Karyl’s Sour Cream Enchiladas   

4 Chicken Breasts

1/2 tsp Salt

1 tsp Pepper

2 Bay Leaves

1 1/2 cup grated Monterey Jack cheese (I am very generous with the cheese.)

1/4 cup Margarine

1 1/2 cup Chicken Broth

1 sm can chopped Green Chilis (I prefer 2 cans)

1 finely chopped Onion

1/4 cup Flour

1 cup Sour Cream

1 6-oz pkg Cream Cheese (softened)

Flour tortillas   

Filling

Boil chicken in water with pepper, salt, and bay leaves. Save the broth.

When the chicken is finished, chop the chicken and combine with the onion, cream cheese, and half of the grated Monterey Jack cheese. Set this mixture aside.  

Sauce

Melt the margarine and combine with the flour and chicken broth. Bring to a boil and remove from the heat. Stir in the sour cream and green chilies.  
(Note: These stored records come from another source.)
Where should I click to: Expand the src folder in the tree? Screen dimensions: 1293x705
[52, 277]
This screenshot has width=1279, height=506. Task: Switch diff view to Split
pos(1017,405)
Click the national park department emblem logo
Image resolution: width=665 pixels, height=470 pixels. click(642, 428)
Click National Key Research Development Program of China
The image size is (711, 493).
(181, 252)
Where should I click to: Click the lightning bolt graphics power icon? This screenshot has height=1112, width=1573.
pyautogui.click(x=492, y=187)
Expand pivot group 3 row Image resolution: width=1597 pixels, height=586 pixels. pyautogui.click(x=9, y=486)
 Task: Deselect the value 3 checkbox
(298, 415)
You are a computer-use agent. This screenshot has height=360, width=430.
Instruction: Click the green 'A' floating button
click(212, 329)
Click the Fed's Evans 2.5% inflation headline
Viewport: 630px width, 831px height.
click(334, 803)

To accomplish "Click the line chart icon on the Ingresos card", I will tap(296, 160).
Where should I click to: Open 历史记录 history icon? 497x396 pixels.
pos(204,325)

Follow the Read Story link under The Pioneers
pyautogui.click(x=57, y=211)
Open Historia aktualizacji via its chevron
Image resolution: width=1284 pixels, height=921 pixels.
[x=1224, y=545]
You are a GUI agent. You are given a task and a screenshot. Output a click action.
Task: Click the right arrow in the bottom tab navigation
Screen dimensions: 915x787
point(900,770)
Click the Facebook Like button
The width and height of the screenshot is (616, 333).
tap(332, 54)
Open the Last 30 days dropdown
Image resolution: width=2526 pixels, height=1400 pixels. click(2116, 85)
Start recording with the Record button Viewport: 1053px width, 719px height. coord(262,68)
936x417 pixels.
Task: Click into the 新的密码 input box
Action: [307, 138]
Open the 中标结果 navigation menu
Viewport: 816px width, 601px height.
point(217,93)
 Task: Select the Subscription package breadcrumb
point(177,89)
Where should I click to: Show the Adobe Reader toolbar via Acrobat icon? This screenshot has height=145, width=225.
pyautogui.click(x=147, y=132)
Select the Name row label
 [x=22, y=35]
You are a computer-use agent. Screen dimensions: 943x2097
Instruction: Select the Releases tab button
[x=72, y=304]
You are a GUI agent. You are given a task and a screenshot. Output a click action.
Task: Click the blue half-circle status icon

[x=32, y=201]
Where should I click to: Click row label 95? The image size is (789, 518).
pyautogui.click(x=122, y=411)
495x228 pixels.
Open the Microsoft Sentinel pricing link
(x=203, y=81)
Place a small amount of sauce on the bottom of the baking dish. Fill the flour tortillas with chicken mixture, roll, and place in the pan. Pour remaining sauce over the enchiladas and back at 350 degrees for 30 minutes. Top with remaining Monterey Jack cheese and return to the oven long enough to melt the cheese.

Serve with your favorite salsa on the side.